Well, after that, there we were, trailing through the streets of Heaven, singing praises like anything. I think we sometimes embarrassed Ursula, but she was stuck with us. Everyone knows you can’t change your attribute; it’s terribly bad luck. When St. Lucy tried using her little plate to carry a cup of tea around you would have thought the stars would leap from the firmament in horror.
Each one of us had a number but no name back then. It became obvious that we couldn’t all go on every vision; there’d be no room for anyone else. We tried at least once, but St. Barbara complained that we’d blocked her right out of the picture, and – even in Heaven – they listen to the patron saint of artillery. After that, just enough of us went along to be a crowd. Someone would be doing a window in Prague (they love us in Prague) or a mosaic to Drbejniwcz and Ursula would call out numbers: “17! 907! 42! 46! 5003!” and so on, until she thought she had enough, and the rest of us would just hang around the edges of Heaven, watching the folk in Hell, and waving to those who looked up at us (It doesn’t hurt to be polite).
It was 9031, I think, who first decided to name herself. 9031, somehow, isn’t the sort of number which gets called much, and she amused herself by trying out names. It took some time for her to find one that fit “How does Grah the Destroyer sound to you?” she’d ask me (we had bunks next to each other) or “Don’t you think Drima Batsliver has a perfectly sweet sound?” and I’d say no, and she’d look disappointed. We had a real fight over Apteryx, which I told her might be suitable for a wingless bird with hairy feathers, but not for a holy beautiful virgin, even if she was dead. I finally agreed, out of exhaustion, that Candy Louise was okay. It was about the same time I began calling myself Sukey, for which I asked no one’s permission.

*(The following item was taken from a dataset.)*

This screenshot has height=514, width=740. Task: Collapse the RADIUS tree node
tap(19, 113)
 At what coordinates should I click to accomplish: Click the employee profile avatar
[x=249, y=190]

That was also when I tried, whenever I was posing with Ursula, to stand out, even if just a bit. If you go to Bruges of the Dead, there’s an altar to Ursula in what used to be a girls’ school the nuns ran. I’m in the third row, seventh from the left, and my eyes are slightly crossed. I used to visit there sometimes and listen to the classes, and haunt the dreams of the younger girls. There’s a window in St. Mary Aldegate; I’m the last in line, and poking a finger into the ribs of the virgin next to me.
For some time, Candy Louise and I were the only named virgins; I think we made the others feel uneasy. After a while, though, it became a fad, and everyone had to have a name. As I said, though, there are an awful lot of us, and not everyone asked me what I thought, which explains Gusnilda, Hanketta, and Crowbar. My friends.
According to the rules, every saint has unlimited access to the illimitable power of God. In theory, then, any saint can do anything but, being saints, they mostly don’t. St. Boniface spent three weeks once trying to explain to Gusnilda why you can keep dividing infinity as long as you like and every piece is still going to be infinite. For a while afterwards we amused ourselves by making smaller and smaller infinities until the seraphs got to complaining about stepping on them.